** Opening Listed entries block **

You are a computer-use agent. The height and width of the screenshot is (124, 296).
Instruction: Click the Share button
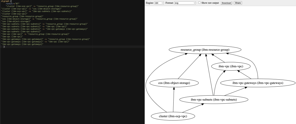click(x=238, y=3)

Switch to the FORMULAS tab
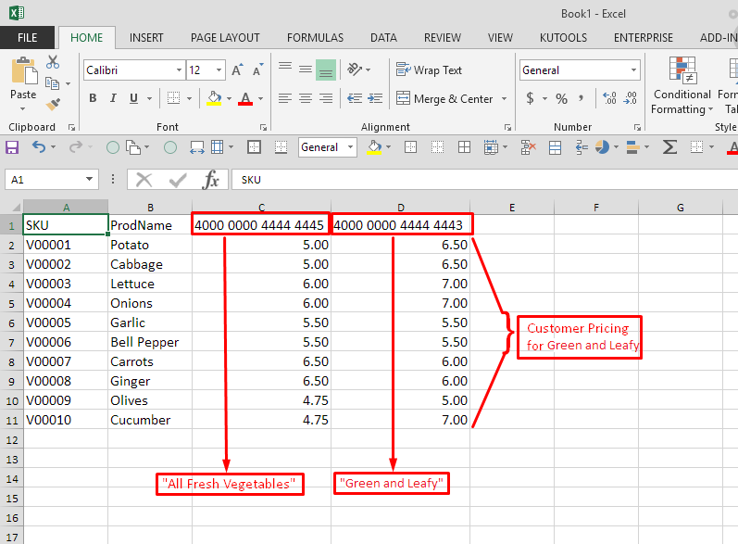point(315,38)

** Closing Listed entries block **

- **What the task requires**
Please copy exactly the lines from the one containing "Instruction: Click the Share button" through the end of the records above, leaving out every picture.

- **Exercise solution**
Instruction: Click the Share button
click(x=238, y=3)

Switch to the FORMULAS tab
point(315,38)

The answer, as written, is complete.